Ivy Calvin

Profile
- Position: Linebacker / Fullback

Personal information
- Born: September 10, 1971 (age 55) Ridgecrest, California, U.S.
- Listed height: 6 ft 0 in (1.83 m)
- Listed weight: 240 lb (109 kg)

Career information
- High school: Sherman E. Burroughs (Ridgecrest, California)
- College: Bakersfield College (1990–1991) Cal State-Northridge (1992–1993)
- NFL draft: 1994: undrafted

Career history
- San Jose SaberCats (1995);

Career AFL statistics
- Rushing yards: 75
- Rushing TDs: 1
- Receiving yards: 33
- Receiving TDs: 0
- Tackles: 4
- Stats at ArenaFan.com

Other information

Mixed martial arts record
- Total: 1
- Wins: 1
- By knockout: 0
- By submission: 1
- By decision: 0
- Losses: 0
- By knockout: 0
- By submission: 0
- By decision: 0
- No contests: 0

Other information
- Spouse: Wendy ​(m. 2014)​
- Children: 2

= Ivy Calvin =

American football player and TV personality

Ivy Lammar Calvin (born September 10, 1971) is an American former professional football fullback, linebacker and mixed martial artist who played for the San Jose SaberCats of the Arena Football League in 1995. He is perhaps best known as for being on the main cast of A&E's Storage Wars since 2012.

==Early life==
Calvin was born in Ridgecrest, California, and started playing American football at the age of 6. Calvin attended Burroughs High School, where he played both football and wrestling.

==College career==
Calvin played for the Bakersfield Renegades in 1990 and 1991. He transferred to Cal State-Northridge Matadors where he played in 1992 and 1993.

==Professional career==
Calvin went undrafted in 1994 and was signed with the San Jose SaberCats of the Arena Football League on April 14, 1995. Calvin played with the SaberCats for seven games and racking up 75 rushing yards and a rushing touchdown, along with 33 receiving yards and no touchdowns and 4 tackles.
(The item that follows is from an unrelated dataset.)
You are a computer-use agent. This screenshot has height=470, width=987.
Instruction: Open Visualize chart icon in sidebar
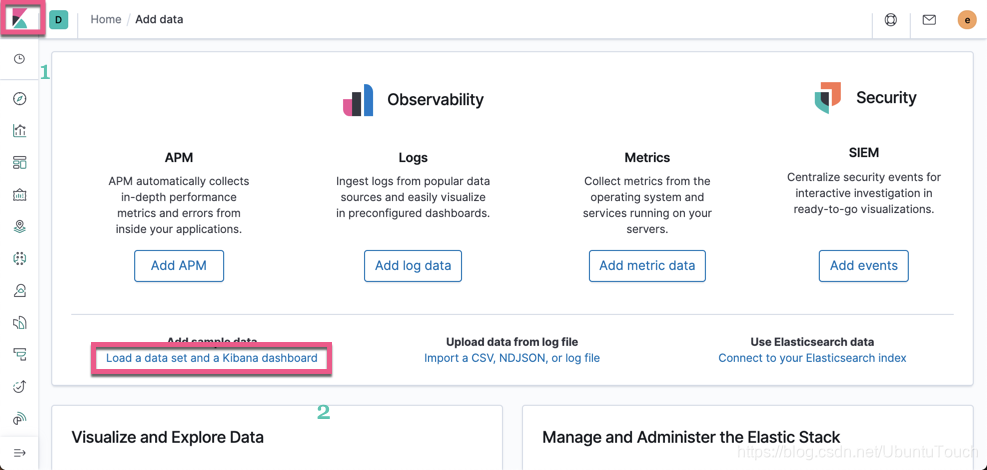(x=19, y=131)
Calvin was released by the SaberCats on July 5, 1995.

| Year | Games | Rushing |  |  |  | Receiving |  |  |  | Tackles |
| GP | Att | Yds | Avg | TD | Rec | Yds | Avg | TD | Cmb |
| 1995 | 7 | 25 | 70 | 2.8 | 1 | 2 | 33 | 16.5 | 0 | 4 |
| Career | 7 | 25 | 70 | 2.8 | 1 | 2 | 33 | 16.5 | 0 | 4 |

==Mixed martial arts career==
Calvin faced off only once, against Samu on July 30, 2002, and won via submission.

==Mixed martial arts record==

| Res. | Record | Opponent | Method | Event | Date | Round | Time | Location | Notes |
|---|---|---|---|---|---|---|---|---|---|
| Win | 1–0 | Samu | Submission (keylock) | UAGF 2 | July 30, 2002 | 1 | 1:22 | Hollywood, California, U.S. |  |

Professional record breakdown
| 1 match | 1 win | 0 losses |
| By submission | 1 | 0 |

==Post-mixed martial arts career==
After being waived by the SaberCats, Calvin entered the business of buying storage lockers in 2008 and opened his store Grandma's Attic in 2009. He then joined the cast of A&E's series Storage Wars in 2012 as a recurring storage unit buyer during the show's third and fourth seasons before becoming a regular cast member since the fifth season, on which he is sometimes known as the "King of Palmdale" and "King of Lancaster".

==Personal life==
Calvin married his wife, Wendy, in 2014. He has two children, Ivy Calvin Jr. (born 1998) and Isaiah Calvin (born 2000).